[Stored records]
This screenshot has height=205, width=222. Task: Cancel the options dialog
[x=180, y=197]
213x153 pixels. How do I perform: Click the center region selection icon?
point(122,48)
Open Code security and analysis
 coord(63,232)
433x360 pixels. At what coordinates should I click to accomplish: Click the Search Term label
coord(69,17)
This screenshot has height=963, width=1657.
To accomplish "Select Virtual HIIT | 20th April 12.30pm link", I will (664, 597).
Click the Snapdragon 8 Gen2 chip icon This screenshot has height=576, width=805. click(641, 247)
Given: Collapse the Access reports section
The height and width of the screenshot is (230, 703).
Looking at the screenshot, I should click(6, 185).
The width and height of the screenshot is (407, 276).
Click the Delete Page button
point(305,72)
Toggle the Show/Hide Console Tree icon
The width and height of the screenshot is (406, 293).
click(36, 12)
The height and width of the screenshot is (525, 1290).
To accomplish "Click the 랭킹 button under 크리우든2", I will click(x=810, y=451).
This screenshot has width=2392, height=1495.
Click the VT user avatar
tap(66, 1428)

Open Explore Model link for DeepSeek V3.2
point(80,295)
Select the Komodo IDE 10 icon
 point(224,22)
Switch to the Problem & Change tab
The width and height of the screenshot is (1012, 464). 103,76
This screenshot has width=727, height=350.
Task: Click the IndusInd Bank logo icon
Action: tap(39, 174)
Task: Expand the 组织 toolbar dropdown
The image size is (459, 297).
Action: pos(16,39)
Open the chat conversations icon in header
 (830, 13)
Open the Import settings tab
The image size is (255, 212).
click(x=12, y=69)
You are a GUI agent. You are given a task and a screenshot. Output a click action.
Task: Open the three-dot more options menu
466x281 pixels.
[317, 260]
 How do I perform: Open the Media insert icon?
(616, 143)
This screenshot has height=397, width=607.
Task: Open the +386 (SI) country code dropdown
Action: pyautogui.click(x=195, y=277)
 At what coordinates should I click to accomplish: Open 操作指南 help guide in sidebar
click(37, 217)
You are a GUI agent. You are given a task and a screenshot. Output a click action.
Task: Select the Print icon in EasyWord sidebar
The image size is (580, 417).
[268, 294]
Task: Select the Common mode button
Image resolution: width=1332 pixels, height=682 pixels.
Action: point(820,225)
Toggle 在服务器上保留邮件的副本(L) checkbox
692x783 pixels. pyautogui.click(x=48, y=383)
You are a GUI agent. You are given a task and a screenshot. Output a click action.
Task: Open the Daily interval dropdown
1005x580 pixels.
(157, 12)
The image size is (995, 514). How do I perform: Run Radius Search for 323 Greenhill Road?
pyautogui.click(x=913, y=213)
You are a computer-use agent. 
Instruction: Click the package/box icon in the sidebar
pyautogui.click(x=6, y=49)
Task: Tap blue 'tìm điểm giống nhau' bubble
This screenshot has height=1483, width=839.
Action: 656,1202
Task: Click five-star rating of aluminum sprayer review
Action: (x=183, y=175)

◆ PROBLEM: Could you copy every line in the records that holds "will"?

◆ OUTPUT OF THE EXERCISE:
To accomplish "Select Virtual HIIT | 20th April 12.30pm link", I will (664, 597).
To accomplish "Click the 랭킹 button under 크리우든2", I will click(x=810, y=451).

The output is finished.